As we showed above, in 2019, total petroleum fleet emissions were calculated as ~14.7 billion lb. Of this total, approximately 14 billion lb comes from a single plant ("Columbia", id 8023). There are a couple of issues with this:

  • Plant 8023 is actually a coal plant (it uses a small amount of DFO for startup)
  • While CEMS reports over 5.8 million MWh of generation from this plant in 2019, EIA only reports about 3 thousand MWh of generation.

This suggests that there are two big issues:

  1. There is something wrong with our plant primary fuel identification
  2. Our gross to net generation conversion is "accurate" in that it is converting 5.8 million MWh to 3,000 MWh, but we should not be allowing this when there is that big of a discrepancy in gross to net. This is a situation where the algorithm should be defaulting to a more reasonable default gross to net ratio.

What else do we know about what's going on?

  • The pipeline is defaulting to use CEMS data for this plant
  • The cleaned CEMS data for this plant is being assigned a fuel code of DFO, which is incorrect.

I'm going to poke around with this plant and see what I can find out.

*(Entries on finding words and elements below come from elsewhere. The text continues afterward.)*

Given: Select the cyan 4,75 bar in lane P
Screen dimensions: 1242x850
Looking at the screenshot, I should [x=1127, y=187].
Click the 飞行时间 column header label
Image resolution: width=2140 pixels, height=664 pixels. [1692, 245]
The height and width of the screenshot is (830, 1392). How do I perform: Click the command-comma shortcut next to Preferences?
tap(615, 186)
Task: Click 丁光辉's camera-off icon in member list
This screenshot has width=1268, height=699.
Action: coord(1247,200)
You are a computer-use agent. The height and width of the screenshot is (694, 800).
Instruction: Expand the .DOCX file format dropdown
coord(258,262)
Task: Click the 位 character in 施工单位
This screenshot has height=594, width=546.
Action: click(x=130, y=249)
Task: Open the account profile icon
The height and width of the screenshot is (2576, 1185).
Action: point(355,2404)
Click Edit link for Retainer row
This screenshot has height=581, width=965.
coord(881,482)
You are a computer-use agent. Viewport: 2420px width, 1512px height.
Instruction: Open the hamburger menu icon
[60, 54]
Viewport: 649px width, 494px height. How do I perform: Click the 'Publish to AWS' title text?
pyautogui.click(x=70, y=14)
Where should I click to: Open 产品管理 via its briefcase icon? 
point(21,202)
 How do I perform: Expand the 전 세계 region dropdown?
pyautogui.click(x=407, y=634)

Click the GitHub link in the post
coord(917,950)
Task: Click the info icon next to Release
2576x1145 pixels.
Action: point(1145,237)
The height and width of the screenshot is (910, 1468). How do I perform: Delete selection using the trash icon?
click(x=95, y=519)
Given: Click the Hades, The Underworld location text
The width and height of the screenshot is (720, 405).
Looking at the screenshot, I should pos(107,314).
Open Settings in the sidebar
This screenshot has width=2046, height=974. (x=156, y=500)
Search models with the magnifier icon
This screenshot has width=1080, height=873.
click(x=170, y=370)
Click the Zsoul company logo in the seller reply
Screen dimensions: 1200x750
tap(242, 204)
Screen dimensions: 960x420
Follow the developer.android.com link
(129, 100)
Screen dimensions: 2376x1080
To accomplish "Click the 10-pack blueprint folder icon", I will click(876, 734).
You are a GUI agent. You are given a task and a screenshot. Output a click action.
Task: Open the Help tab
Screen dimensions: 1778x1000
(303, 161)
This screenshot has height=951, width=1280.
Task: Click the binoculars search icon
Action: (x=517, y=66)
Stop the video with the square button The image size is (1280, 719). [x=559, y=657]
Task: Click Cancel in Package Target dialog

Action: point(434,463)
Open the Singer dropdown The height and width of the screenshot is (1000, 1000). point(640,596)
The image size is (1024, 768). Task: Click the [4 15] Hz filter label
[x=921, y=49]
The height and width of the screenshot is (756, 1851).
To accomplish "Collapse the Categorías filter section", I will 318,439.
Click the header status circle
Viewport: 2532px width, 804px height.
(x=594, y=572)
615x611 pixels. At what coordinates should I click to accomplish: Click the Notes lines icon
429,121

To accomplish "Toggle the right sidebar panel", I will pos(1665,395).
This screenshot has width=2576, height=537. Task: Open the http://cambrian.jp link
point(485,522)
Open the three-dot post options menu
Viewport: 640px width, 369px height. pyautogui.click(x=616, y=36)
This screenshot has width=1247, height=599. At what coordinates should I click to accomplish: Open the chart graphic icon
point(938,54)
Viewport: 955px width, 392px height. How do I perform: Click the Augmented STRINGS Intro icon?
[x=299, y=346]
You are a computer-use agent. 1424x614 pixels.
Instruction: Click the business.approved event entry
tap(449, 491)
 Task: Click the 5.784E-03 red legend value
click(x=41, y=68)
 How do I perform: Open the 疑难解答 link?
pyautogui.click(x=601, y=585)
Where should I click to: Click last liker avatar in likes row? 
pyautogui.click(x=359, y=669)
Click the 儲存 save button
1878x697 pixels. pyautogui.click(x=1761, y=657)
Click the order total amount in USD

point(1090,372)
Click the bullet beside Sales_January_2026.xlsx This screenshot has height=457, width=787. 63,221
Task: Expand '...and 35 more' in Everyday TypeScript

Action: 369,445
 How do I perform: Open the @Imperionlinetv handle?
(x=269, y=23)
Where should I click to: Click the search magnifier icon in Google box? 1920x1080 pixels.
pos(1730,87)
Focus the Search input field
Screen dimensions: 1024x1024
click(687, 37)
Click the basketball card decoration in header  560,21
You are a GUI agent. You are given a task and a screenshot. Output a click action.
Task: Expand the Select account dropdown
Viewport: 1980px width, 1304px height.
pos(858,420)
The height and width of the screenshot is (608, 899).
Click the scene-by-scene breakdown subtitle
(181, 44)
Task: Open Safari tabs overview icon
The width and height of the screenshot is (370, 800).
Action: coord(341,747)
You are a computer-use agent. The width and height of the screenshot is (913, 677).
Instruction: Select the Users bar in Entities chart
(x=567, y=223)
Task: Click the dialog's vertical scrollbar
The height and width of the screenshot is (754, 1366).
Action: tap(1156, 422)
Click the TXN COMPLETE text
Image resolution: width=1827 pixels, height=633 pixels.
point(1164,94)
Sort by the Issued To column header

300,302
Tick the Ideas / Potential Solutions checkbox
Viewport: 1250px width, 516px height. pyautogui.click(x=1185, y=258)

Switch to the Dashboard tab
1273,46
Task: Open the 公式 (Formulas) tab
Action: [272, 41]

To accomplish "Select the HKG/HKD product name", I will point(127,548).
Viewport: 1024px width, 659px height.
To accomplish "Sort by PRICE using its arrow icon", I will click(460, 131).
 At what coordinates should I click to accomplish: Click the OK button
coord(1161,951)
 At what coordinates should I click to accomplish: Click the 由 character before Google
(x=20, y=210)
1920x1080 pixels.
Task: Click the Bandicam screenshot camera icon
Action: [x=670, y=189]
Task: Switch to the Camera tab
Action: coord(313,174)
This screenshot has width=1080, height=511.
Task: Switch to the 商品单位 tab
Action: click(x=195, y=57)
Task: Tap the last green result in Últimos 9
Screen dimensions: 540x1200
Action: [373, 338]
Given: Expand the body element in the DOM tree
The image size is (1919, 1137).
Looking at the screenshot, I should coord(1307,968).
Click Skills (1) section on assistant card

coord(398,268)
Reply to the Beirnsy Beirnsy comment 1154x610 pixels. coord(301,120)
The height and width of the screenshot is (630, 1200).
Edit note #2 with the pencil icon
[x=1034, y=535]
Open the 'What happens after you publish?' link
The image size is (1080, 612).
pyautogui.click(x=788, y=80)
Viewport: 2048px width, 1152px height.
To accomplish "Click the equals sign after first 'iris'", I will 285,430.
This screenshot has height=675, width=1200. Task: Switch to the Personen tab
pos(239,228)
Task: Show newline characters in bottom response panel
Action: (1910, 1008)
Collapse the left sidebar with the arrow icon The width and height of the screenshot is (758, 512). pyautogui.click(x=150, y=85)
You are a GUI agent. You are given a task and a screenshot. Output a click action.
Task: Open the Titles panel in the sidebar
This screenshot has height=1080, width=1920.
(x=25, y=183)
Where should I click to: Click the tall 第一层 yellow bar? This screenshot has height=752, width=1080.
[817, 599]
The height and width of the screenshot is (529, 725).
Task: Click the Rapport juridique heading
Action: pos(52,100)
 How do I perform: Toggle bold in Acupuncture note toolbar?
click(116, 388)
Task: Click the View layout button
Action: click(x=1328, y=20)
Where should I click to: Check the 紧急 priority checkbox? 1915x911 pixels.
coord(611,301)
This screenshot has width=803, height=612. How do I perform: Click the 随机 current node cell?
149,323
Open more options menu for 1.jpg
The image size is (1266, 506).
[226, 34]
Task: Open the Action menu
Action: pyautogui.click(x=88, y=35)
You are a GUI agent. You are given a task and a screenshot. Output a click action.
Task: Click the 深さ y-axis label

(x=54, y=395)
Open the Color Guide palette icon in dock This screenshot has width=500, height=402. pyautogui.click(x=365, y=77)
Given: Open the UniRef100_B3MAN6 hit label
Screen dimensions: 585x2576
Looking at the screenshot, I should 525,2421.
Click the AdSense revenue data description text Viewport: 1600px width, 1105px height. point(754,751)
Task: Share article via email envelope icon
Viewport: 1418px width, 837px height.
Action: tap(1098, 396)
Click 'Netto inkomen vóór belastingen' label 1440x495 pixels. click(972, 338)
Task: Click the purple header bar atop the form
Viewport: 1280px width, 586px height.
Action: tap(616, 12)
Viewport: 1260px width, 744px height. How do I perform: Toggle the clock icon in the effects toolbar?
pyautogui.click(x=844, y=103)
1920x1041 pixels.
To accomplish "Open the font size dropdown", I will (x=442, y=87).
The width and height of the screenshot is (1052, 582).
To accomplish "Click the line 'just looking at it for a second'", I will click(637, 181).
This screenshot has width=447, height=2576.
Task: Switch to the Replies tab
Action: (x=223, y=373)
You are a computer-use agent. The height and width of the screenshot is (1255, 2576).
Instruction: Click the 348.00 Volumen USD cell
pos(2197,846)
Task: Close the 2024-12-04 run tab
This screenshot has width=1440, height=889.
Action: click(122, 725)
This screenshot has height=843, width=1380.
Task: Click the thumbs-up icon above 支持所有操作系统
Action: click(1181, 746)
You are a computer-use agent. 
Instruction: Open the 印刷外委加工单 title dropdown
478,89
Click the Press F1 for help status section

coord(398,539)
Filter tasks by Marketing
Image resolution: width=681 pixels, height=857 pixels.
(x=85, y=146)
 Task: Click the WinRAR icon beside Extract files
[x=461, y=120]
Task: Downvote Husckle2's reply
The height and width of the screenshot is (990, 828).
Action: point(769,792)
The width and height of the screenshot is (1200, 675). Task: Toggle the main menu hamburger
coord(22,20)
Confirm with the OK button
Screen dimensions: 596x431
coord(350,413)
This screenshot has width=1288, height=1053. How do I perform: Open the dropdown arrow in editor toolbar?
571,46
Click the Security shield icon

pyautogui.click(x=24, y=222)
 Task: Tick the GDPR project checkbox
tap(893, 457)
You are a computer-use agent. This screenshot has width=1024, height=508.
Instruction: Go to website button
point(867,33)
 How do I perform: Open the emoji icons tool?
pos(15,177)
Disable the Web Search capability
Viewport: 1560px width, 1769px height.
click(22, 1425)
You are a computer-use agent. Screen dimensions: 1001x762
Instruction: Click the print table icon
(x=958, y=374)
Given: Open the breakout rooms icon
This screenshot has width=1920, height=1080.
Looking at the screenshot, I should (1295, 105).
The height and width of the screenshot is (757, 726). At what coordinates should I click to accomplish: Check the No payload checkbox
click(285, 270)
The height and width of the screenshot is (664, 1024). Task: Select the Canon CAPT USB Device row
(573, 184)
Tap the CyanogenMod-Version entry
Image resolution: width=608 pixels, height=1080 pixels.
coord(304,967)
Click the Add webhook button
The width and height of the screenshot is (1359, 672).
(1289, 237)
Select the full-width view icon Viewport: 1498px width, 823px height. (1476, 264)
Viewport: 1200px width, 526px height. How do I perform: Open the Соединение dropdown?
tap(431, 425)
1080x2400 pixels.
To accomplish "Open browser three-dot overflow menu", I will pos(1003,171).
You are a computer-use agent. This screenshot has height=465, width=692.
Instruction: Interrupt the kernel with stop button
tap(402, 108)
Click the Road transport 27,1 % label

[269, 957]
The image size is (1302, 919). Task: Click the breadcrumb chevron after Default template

So it looks like the issue may be with the pudl.analysis.allocate_net_gen.allocate_gen_fuel_by_generator_energy_source() module. It appears that it is dropping some data.

Here's what the raw EIA-923 data says is the generation and fuel consumption of plant 8023 in 2019:
image

And here's what the output of the generation fuel allocation is:
image

It looks like maybe the issue is with the RC fuel code getting dropped or not merging correctly.

To be continued...

After further investigation, it looks like the issue is partially in the raw EIA-860 data, and partially with our pudl allocate_net_gen function.

Although for plant 8023, EIA-923 reports most of the annual fuel consumption in 2019 associated with the RC energy source code, in EIA-860, none of the energy source codes associated with this plant are RC (in fact, in EIA-860, both energy_source_code_1 and energy_source_code_2 are SUB which seems strange...). This means that when our allocate_net_gen function is using the energy_source_code as a merge key, it is not finding RC in the gens table and thus dropping all of this data.
I'm not sure how widespread this issue might be yet, but it seems like there may be a relatively simple patch we could implement in the allocate_net_gen function: for each plant-pm, we could check whether all of the energy source codes reported in the gf table also exist in the the gens table. If not, we could add any missing energy source codes to the gens table so that the merge doesn't drop this data (although if we are doing an "outer" merge, should this matter?)

After investigating further, in 2019, this bug affected 49 individual plants and is leading to up to ~52,000,000 MWh and 528,000,000 mmbtu of fuel (primary coal and petroleum) being dropped from the dataset. The cause of this is that a fuel code that exists in the EIA-923 generation and fuel table is not listed as one of the fuel codes in the EIA-860 generator table, and we did not previously catch this in the pudl allocate_net_gen code.